Одни стали, другие — нет. Можно обрести счастье в детях, но это не улучшает и
не ухудшает супружеские отношения. Эти люди — что с детьми, что без детей —
по-прежнему считают себя вправе контролировать жизнь своего спутника.
По-прежнему уверены, что обещание «быть счастливым до гроба» должно быть
исполнено, пусть даже ценой ежедневного ощущения того, что ты — несчастлив.
— Война плохо на тебя подействовала, Эстер. Из-за нее ты
соприкоснулась с реальностью, которая совсем не похожа на ту жизнь, которую мы
ведем здесь. Да, я знаю, что когда-нибудь умру, и поэтому отношусь к каждому
новому дню как к дарованному мне свыше чуду. Но это не заставляет меня упорно
вникать в такие предметы, как любовь, счастье, секс, пропитание, брак.
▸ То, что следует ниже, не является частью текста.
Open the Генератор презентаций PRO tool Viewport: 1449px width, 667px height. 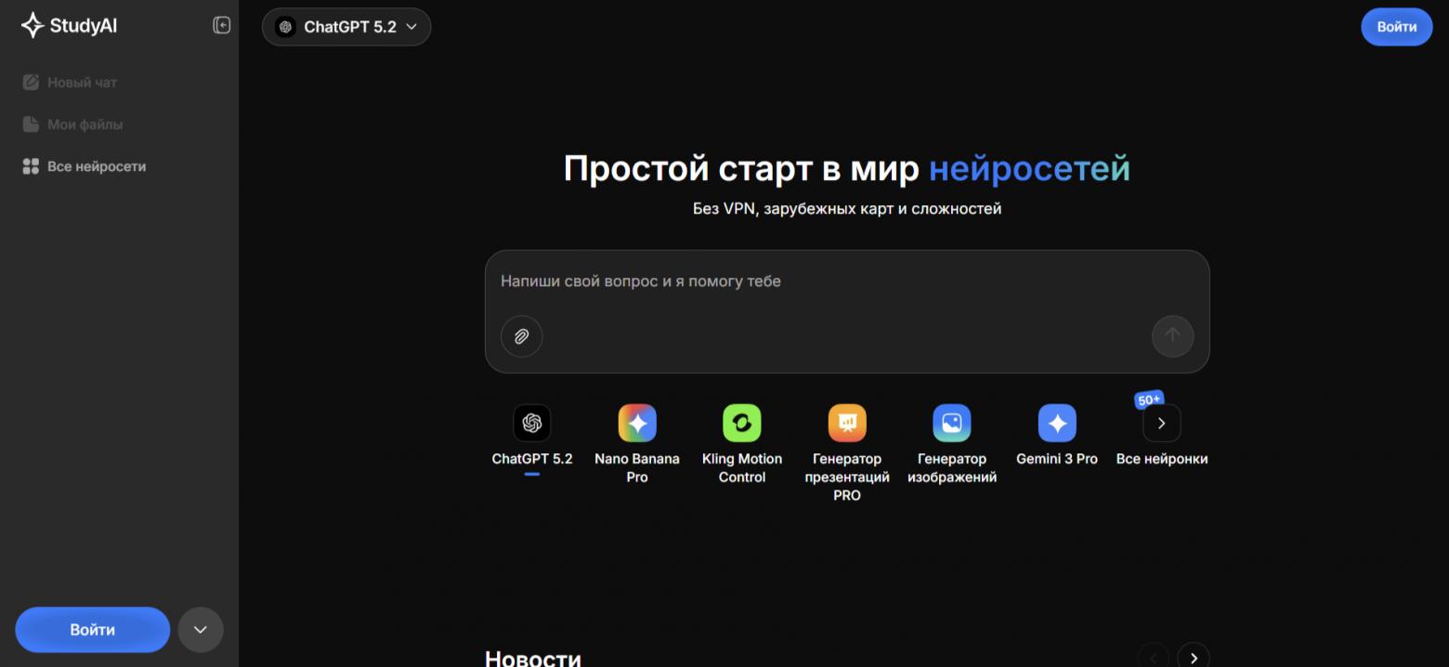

— Война не дает мне думать. На войне я просто существую — и
все на этом. Когда сознаю, что в любой миг меня может прошить шальная пуля, я
говорю себе: «Как хорошо, что не надо тревожиться о том, что будет с моим
ребенком». Но еще я говорю: «Как жаль — я умру, и от меня ничего не останется.
Я оказалась способна лишь потерять жизнь, а принести ее в мир — нет».
— С нами творится что-то не то? Я спрашиваю потому, что мне
порой кажется — ты хочешь мне сказать что-то важное, но потом не поддерживаешь
разговор.
— Да, что-то не то... Мы с тобой обязаны быть счастливы
вместе. Ты считаешь, что обязан мне всем, что есть в тебе сейчас, я считаю, что
должна быть польщена тем, что рядом — такой человек, как ты.